Oleadas de turistas empuñando teléfonos móviles dirigen los objetivos hacia la Casa Batlló engalanada con rosas por Sant Jordi. La Fiesta del Libro inunda Barcelona de rosas y literatura, decenas de miles de personas pasean entre las carpas y algunos cientos aguardan su turno para que les firme un libro su autor. Es una normalidad festiva tan poderosamente envolvente como lo puede ser el ambiente rojiblanco en Pamplona en San Fermín o el ordenado barullo de volantes y sevillanas del Real de la Feria en abril. Hay un aire de singular celebración que compromete a todos los sentidos y otorga a cada una su peculiar carnet de identidad.

Son distintos, distantes y evocadores, y solo tienen en común estimular el músculo de la fiesta, y propiciar encuentros y afectos. Pero en los últimos tiempos le crece en el vientre a estas fiestas, como a muchas otras, una criatura que gana espacio con el tiempo, a la que desde la propia liturgia de celebración se convoca y agasaja, y que amenaza con ir desgastando poco a poco los rasgos propios del espacio en el que crece.
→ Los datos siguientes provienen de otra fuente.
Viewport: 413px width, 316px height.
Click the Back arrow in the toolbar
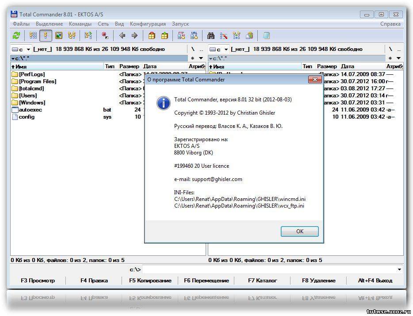coord(122,36)
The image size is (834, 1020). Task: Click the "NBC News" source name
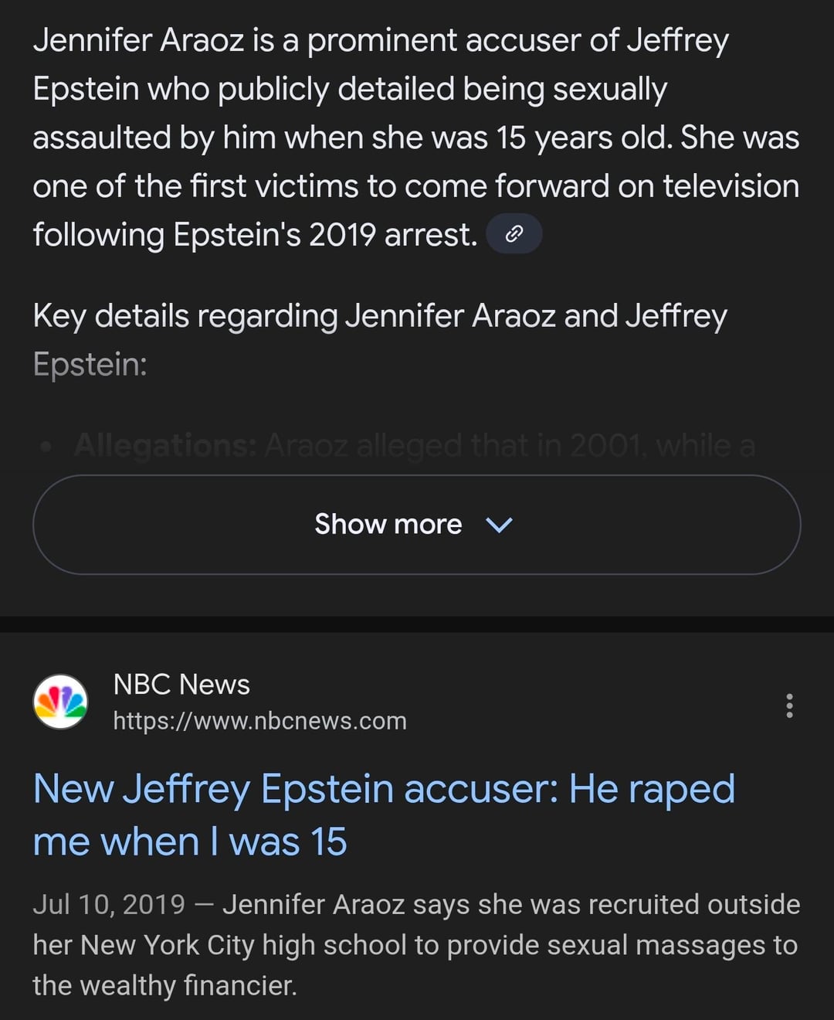[181, 684]
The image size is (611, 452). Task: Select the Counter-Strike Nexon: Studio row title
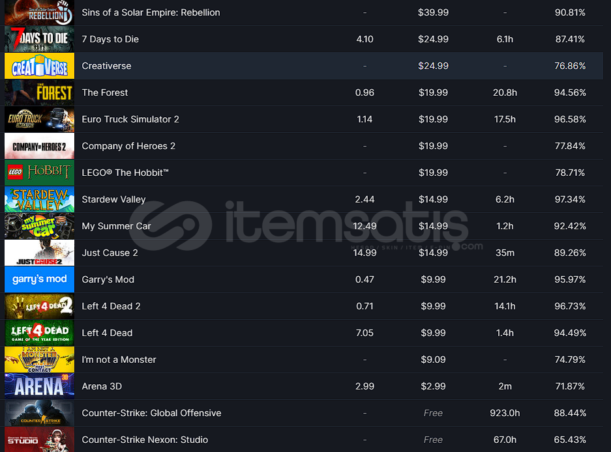click(x=145, y=440)
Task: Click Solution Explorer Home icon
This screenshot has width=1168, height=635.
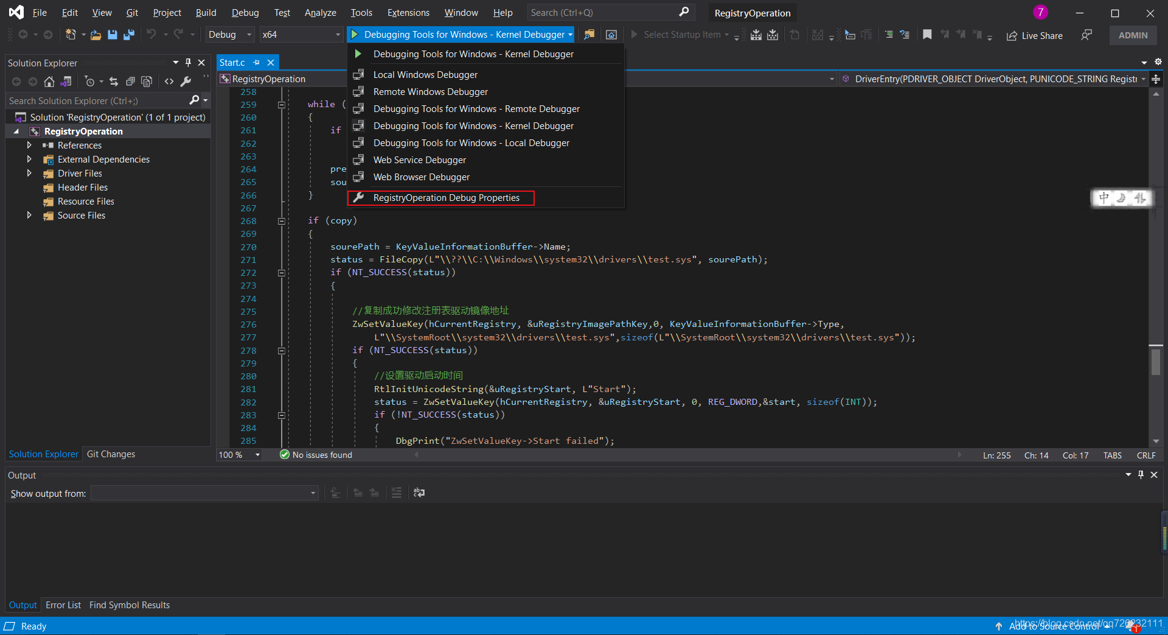Action: pyautogui.click(x=49, y=81)
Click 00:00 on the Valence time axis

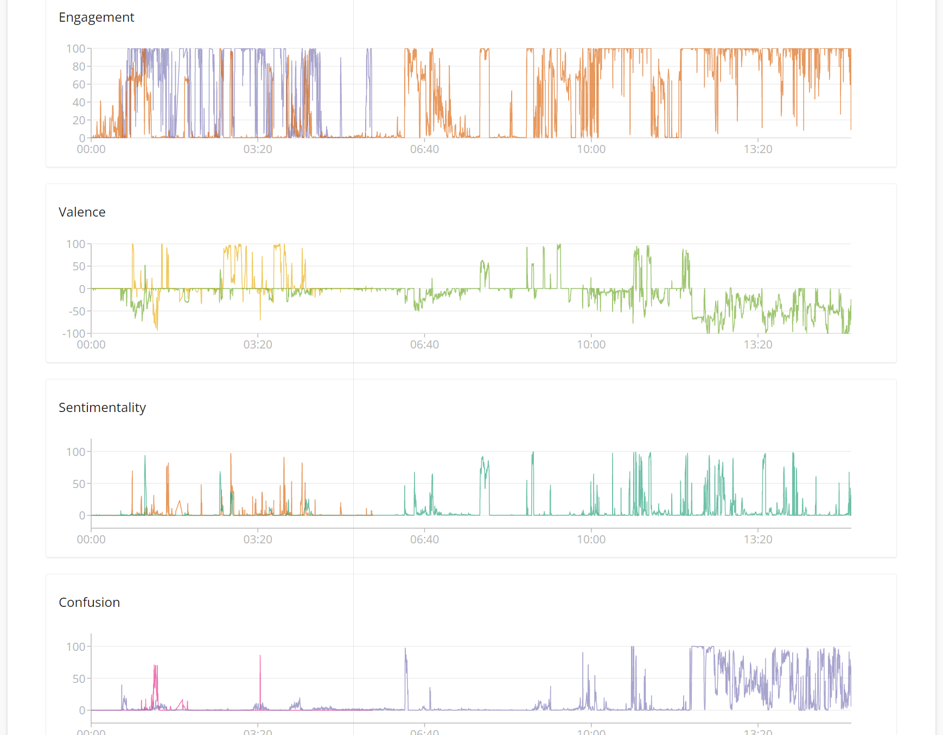click(x=91, y=345)
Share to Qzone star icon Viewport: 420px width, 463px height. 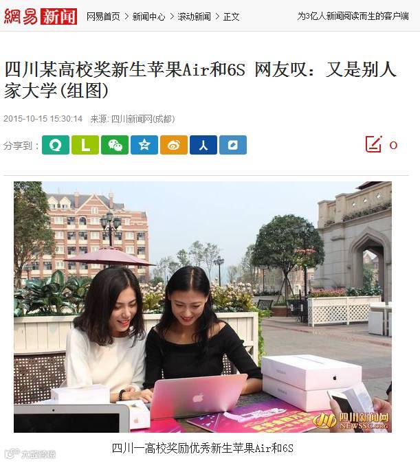[144, 145]
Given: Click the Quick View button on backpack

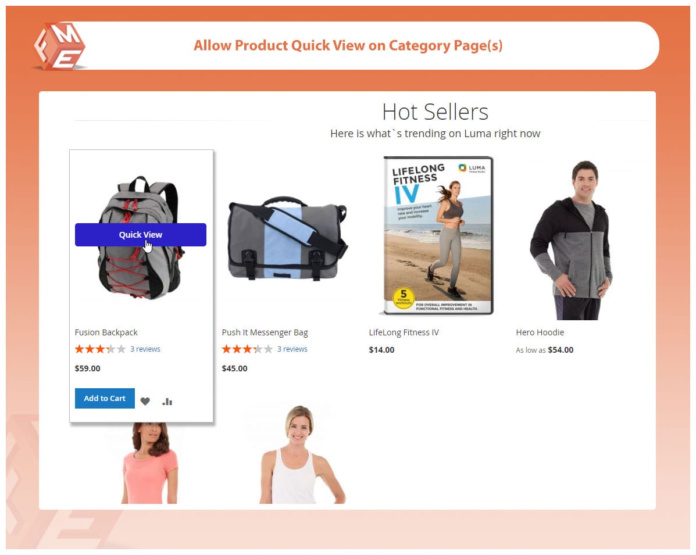Looking at the screenshot, I should [x=140, y=235].
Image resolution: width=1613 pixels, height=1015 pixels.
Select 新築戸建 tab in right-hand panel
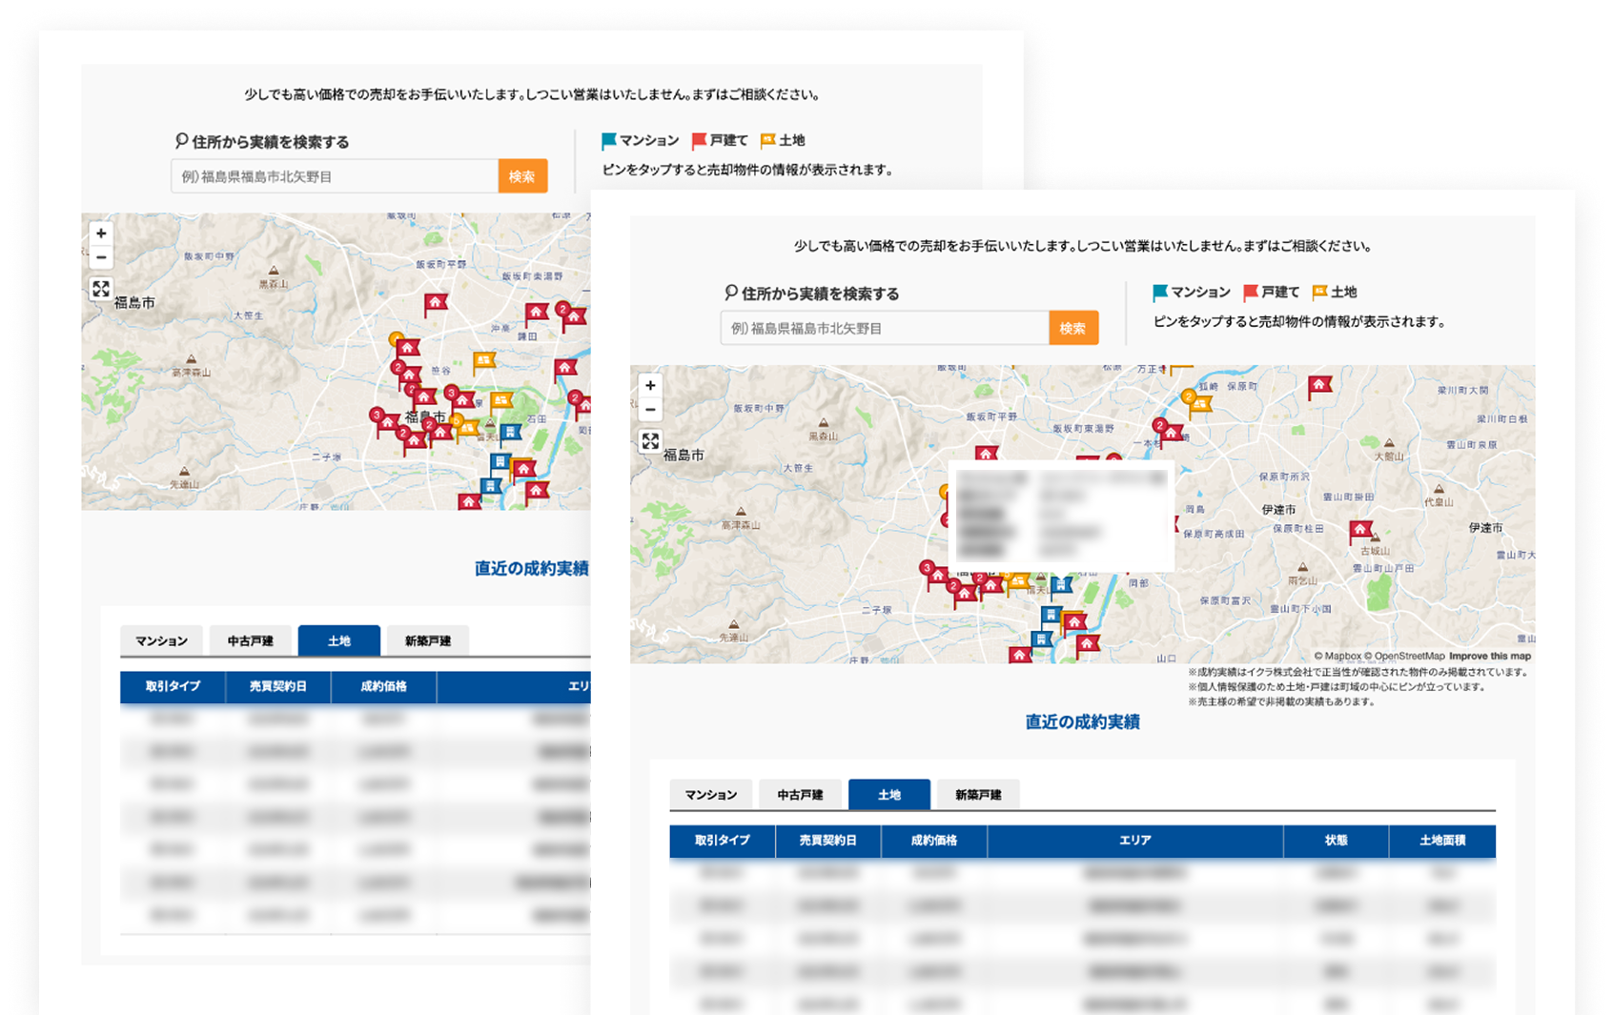(x=978, y=795)
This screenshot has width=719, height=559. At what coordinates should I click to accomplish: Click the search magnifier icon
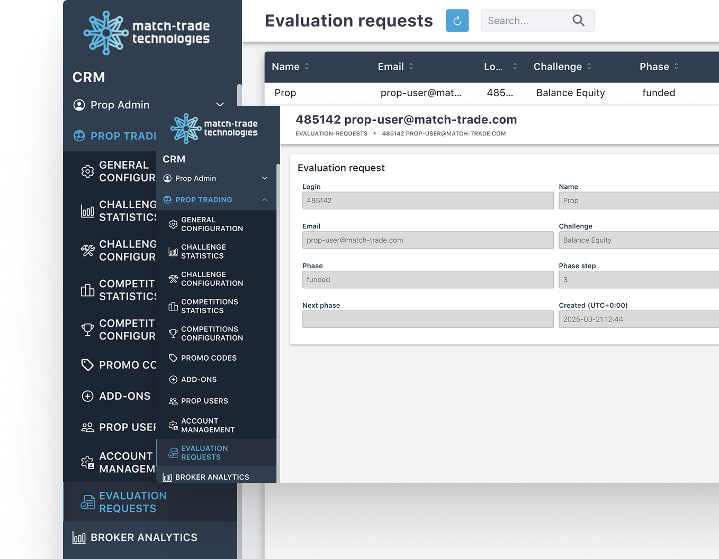click(578, 21)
Porque la criatura está creciendo desmesuradamente. Sucede en las fiestas, pero también en los espacios y lugares, en los locales, en los barrios y en las casas. La criatura se llama turismo, y aunque sigue siendo el primer alimento de nuestra economía, está engordando tanto que va a terminar provocándole un trombo. Se nos está hinchando la vena del turismo y el desorden empieza a hacer estragos. Los canarios han sido los primeros en dar un puñetazo en la mesa saliendo a la calle para pedir a quien corresponda, o sea, los gestores públicos de la cosa turística, que pongan freno a este desproporcionado aumento de la criatura o acabará reventando y arrastrándonos con su onda expansiva. No puede ser que en aldeas marineras del norte sea imposible entrar en verano, que en algunas playas baleares no haya donde poner la toalla, que en los senderos de montaña haya que pedir la vez, que el clic del móvil amortigüe el canto de los petirrojos en los bosques mediterráneos. Parece como si tras la Pandemia (la así denominada, que pandemias contemporáneas hay muchas, como el cáncer, sin ir más lejos) hayamos decidido salir al mundo a conquistarlo con la feroz certeza del ahora o nunca. Como si de repente todos hubiéramos cobrado al tiempo conciencia de aquella sabia enmienda de Sampedro a Franklin: el tiempo no es oro, es vida. Y no queremos volver a perderla.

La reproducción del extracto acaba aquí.